People v Bermudez
2009 NY Slip Op 09393 [68 AD3d 575]
December 17, 2009
Appellate Division, First Department
Published by New York State Law Reporting Bureau pursuant to Judiciary Law § 431.
As corrected through Wednesday, February 10, 2010


The People of the State of New York, Respondent,
v
Guillermo Bermudez, Appellant.

[*1] Stanley Neustadter, New York (Christopher Fenlon of counsel), for appellant.

Robert T. Johnson, District Attorney, Bronx (Bari L. Kamlet of counsel), for respondent.

Judgment, Supreme Court, Bronx County (Denis J. Boyle, J.), rendered June 2, 2007, convicting defendant, after a jury trial, of robbery in the third degree, and sentencing him, as a second felony offender, to a term of 3 to 6 years, unanimously affirmed.

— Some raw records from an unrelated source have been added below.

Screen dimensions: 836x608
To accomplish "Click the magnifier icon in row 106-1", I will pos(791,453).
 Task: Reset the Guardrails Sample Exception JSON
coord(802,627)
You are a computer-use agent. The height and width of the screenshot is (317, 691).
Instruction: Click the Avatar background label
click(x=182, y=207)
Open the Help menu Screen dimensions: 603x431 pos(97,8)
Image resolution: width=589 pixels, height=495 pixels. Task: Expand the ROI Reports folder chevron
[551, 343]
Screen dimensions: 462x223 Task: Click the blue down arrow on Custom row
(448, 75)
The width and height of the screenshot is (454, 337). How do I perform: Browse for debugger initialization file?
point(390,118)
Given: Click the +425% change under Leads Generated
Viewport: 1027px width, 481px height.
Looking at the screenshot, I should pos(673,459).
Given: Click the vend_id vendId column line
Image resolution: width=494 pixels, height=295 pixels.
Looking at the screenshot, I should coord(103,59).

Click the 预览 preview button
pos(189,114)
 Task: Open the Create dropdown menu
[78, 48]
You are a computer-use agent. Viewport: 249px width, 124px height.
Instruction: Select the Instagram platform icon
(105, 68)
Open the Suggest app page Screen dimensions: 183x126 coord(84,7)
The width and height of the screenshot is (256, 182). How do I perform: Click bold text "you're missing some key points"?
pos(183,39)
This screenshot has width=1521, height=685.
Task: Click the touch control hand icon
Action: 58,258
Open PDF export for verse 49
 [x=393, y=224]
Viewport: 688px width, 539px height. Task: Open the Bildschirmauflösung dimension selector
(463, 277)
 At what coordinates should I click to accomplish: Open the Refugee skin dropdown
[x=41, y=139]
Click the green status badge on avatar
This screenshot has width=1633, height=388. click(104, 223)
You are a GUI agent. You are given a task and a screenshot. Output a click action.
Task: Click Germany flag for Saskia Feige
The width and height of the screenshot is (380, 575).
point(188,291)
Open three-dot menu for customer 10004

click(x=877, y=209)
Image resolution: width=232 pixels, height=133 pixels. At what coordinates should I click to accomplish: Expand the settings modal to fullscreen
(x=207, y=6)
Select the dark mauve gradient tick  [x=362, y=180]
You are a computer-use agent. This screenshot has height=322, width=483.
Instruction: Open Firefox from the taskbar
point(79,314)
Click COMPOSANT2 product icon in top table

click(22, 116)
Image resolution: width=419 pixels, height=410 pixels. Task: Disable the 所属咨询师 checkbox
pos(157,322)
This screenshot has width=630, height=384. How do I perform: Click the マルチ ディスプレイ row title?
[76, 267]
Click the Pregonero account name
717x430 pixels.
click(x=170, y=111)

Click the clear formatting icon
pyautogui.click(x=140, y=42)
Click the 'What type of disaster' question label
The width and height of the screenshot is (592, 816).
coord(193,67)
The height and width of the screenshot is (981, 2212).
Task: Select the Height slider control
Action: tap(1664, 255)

The verdict was not against the weight of the evidence (see People v Danielson, 9 NY3d 342, 348-349 [2007]). There is no basis for disturbing the jury's determinations concerning identification and credibility. In addition to a reliable identification by the victim, defendant was connected to the crime through cell phone records. Although the phone service subscriber was a person other than defendant, there was a sufficient circumstantial linkage between defendant and the phone, and we reject defendant's related claim that the phone records should have been excluded as irrelevant (see People v Mirenda, 23 NY2d 439, 452-454 [1969]).

Defendant's challenge to the court's response to a jury note is unpreserved and we decline to review it in the interest of justice. As an alternative holding, we also reject it on the merits. The court provided a meaningful response that could not have caused defendant any prejudice. Concur—Tom, J.P., Andrias, Saxe, McGuire and Manzanet-Daniels, JJ.